1. Prejudiciële vragen - Bevoegdheid van Hof - Uitlegging van door Gemeenschap en lidstaten krachtens gedeelde bevoegdheid gesloten internationale overeenkomst die van invloed is op toepassing van communautaire bepalingen door nationale rechterlijke instanties - Overeenkomst inzake handelsaspecten van intellectuele eigendom (TRIPs)

[EG-Verdrag, art. 177 (thans art. 234 EG); TRIPs-overeenkomst, art. 50]

2. Internationale overeenkomsten - Overeenkomst inzake handelsaspecten van intellectuele eigendom (TRIPs) - Artikel 50, lid 6 - Rechtstreekse werking - Geen - Verplichtingen van nationale rechterlijke instanties - Onderscheid tussen materies die onder gemeenschapsrecht en materies die onder bevoegdheid van lidstaten vallen

(TRIPs-overeenkomst, art. 50)

3. Internationale overeenkomsten - Overeenkomst inzake handelsaspecten van intellectuele eigendom (TRIPs) - Intellectuele-eigendomsrecht - Begrip - Recht om op grond van algemene nationaalrechtelijke bepalingen inzake onrechtmatige daad in rechte op te treden ter bescherming van model van nijverheid tegen nabootsing - Kwalificatie met betrekking tot dat begrip door overeenkomstsluitende partijen

(TRIPs-overeenkomst, art. 50, lid 1)

Samenvatting

1. Het Hof is bevoegd tot uitlegging van artikel 50 van de Overeenkomst inzake de handelsaspecten van de intellectuele eigendom (TRIPs-overeenkomst), die als bijlage 1 C aan de Overeenkomst tot oprichting van de Wereldhandelsorganisatie is gehecht en namens de Gemeenschap, voor wat de onder haar bevoegdheid vallende aangelegenheden betreft, is goedgekeurd bij besluit 94/800, wanneer het overeenkomstig de bepalingen van het Verdrag en inzonderheid artikel 177 van het Verdrag (thans artikel 234 EG) wordt geadieerd door rechterlijke instanties van de lidstaten die worden verzocht om voorlopige maatregelen ter bescherming van rechten uit hoofde van de intellectuele eigendom die binnen de werkingssfeer van de TRIPs-overeenkomst vallen.

( cf. punt 40, dictum 1 )

2. De bepalingen van de aan de Overeenkomst tot oprichting van de Wereldhandelsorganisatie gehechte Overeenkomst inzake de handelsaspecten van de intellectuele eigendom zijn niet van dien aard dat zij voor particulieren rechten in het leven roepen waarop deze zich krachtens het gemeenschapsrecht rechtstreeks kunnen beroepen voor de rechter.

Wanneer het evenwel een gebied betreft waarop de TRIPs-overeenkomst van toepassing is en de Gemeenschap reeds regelgevend is opgetreden, moeten de rechterlijke autoriteiten van de lidstaten, wanneer zij met toepassing van hun nationale recht voorlopige maatregelen treffen ter bescherming van rechten die tot dat gebied behoren, krachtens het gemeenschapsrecht hun nationale regels zoveel mogelijk toepassen in het licht van de bewoordingen en het doel van artikel 50 van de TRIPs-overeenkomst.

Wanneer het een gebied betreft waarop de Gemeenschap nog niet regelgevend is opgetreden en dat bijgevolg tot de bevoegdheid van de lidstaten behoort, worden de bescherming van rechten uit hoofde van de intellectuele eigendom en de daartoe door de rechterlijke autoriteiten getroffen maatregelen niet door het gemeenschapsrecht beheerst.
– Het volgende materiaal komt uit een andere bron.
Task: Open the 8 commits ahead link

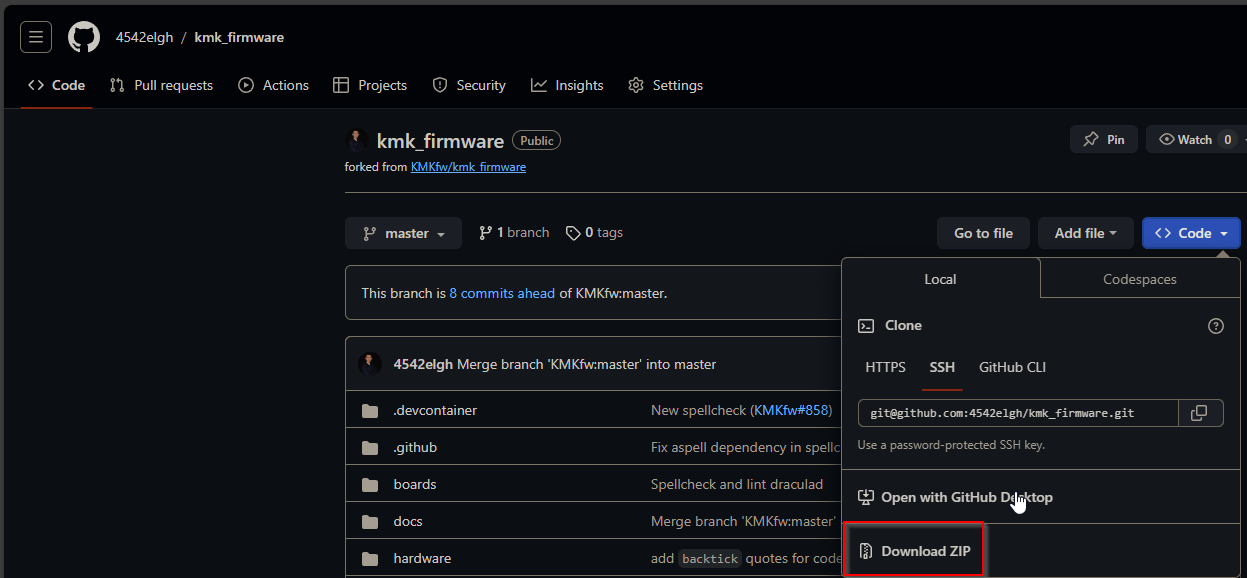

Het gemeenschapsrecht verlangt derhalve niet, maar sluit evenmin uit, dat de rechtsorde van een lidstaat particulieren het recht toekent om zich rechtstreeks op artikel 50, lid 6, van de TRIPs-overeenkomst te beroepen, of de rechter verplicht deze bepaling ambtshalve toe te passen.

( cf. punten 44, 49, dictum 2 )

3. Artikel 50 van de Overeenkomst inzake de handelsaspecten van de intellectuele eigendom (TRIPs-overeenkomst) laat het aan de overeenkomstsluitende partijen over, in het kader van hun eigen rechtsstelsel te regelen, of het recht om op grond van de algemene nationaalrechtelijke bepalingen inzake onrechtmatige daad, in het bijzonder inzake ongeoorloofde mededinging, in rechte op te treden ter bescherming van een model van nijverheid tegen nabootsing, als recht uit hoofde van de intellectuele eigendom" in de zin van artikel 50, lid 1, van de TRIPs-overeenkomst moet worden aangemerkt.